• TASK DETAILS
Please reproduce the rows below, unchanged, from the line with "The width and height of the screenshot is (1206, 822)." up to and including the line with "This screenshot has height=449, width=444.".

** SOURCE MATERIAL follows **

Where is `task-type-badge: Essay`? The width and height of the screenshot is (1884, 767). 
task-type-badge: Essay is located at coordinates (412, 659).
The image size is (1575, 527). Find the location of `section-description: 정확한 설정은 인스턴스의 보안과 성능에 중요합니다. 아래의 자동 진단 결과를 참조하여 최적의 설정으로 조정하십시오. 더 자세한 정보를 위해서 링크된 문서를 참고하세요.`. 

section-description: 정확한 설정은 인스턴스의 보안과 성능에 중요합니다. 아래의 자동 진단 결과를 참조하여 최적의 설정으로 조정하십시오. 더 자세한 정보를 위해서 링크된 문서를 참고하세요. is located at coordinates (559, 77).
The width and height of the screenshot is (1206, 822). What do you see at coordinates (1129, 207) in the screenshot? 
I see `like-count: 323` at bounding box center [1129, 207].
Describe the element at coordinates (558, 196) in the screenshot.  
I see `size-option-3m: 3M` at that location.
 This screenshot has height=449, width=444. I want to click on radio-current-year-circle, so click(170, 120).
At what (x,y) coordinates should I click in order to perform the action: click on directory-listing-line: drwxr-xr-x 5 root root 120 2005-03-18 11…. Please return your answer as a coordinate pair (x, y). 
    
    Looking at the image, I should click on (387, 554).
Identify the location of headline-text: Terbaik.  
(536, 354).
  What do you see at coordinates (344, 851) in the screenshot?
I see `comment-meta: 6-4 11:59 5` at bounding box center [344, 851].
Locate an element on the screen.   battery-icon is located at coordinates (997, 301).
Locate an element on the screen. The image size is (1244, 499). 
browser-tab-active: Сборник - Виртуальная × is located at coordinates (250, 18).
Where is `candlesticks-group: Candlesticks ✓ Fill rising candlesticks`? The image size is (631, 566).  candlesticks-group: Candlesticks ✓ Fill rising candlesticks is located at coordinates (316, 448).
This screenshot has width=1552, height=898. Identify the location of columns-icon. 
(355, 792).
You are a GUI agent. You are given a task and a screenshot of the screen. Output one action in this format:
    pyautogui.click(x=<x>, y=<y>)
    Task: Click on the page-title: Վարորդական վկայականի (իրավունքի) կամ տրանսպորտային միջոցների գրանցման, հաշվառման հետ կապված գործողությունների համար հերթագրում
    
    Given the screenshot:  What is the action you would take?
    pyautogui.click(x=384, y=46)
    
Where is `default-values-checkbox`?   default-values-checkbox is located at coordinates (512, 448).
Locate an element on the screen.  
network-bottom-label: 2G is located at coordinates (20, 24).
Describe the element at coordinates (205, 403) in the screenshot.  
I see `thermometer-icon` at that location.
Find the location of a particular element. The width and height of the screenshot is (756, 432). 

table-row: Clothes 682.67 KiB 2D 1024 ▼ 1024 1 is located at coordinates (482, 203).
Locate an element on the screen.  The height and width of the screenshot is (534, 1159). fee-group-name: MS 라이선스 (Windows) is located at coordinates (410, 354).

** End of SOURCE MATERIAL **

• SOLUTION TO THE PROBLEM
The width and height of the screenshot is (1206, 822). What do you see at coordinates (1129, 207) in the screenshot? 
I see `like-count: 323` at bounding box center [1129, 207].
Describe the element at coordinates (558, 196) in the screenshot.  
I see `size-option-3m: 3M` at that location.
 This screenshot has height=449, width=444. I want to click on radio-current-year-circle, so click(170, 120).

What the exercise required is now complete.